2006 international baseball competition

The 2006 Haarlem Baseball Week was an international baseball competition held at the Pim Mulier Stadium in Haarlem, the Netherlands from July 21 to 30, 2006. It was the 23rd edition of the tournament and featured teams from China, Chinese Taipei, Cuba, Japan, Netherlands and United States.

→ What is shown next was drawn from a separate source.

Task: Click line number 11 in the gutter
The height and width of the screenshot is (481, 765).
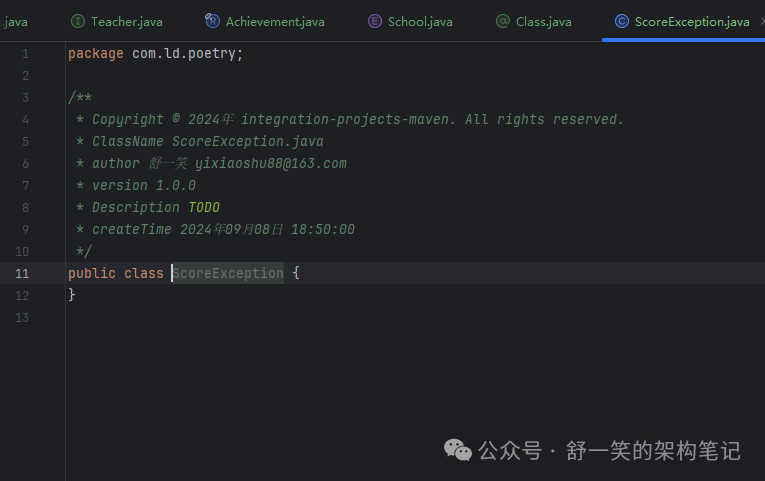Action: pyautogui.click(x=22, y=273)
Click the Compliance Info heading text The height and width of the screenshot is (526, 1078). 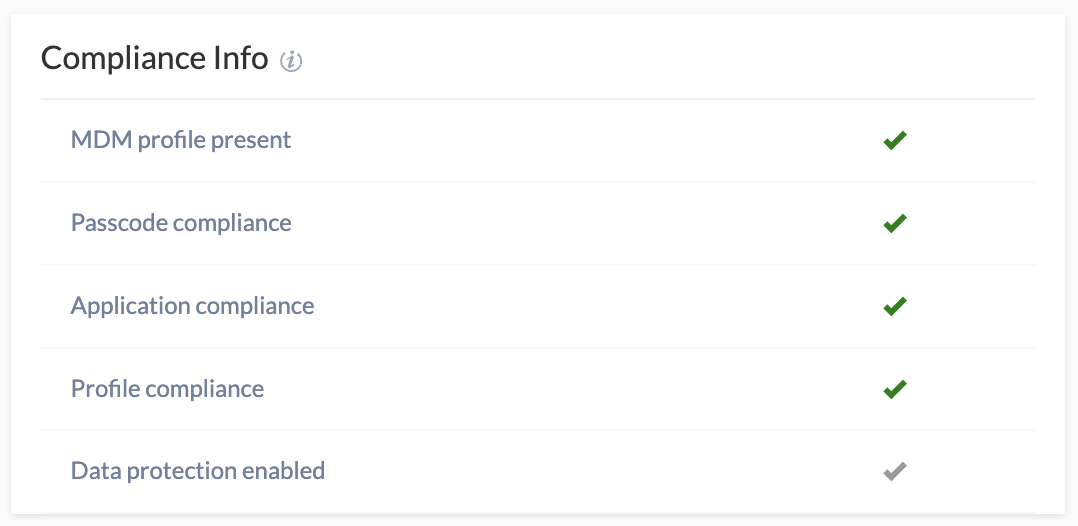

Most countries did not send their top players to the tournament. The U.S. team was made up of college players from the Northwest Athletic Association of Community Colleges. Japan's team includes players from its non-professional Industrial League. Cuba sent its reserve squad, due to the Central American and Caribbean Games occurring at the same time. However, most of China's players from the 2006 World Baseball Classic competed in the tournament.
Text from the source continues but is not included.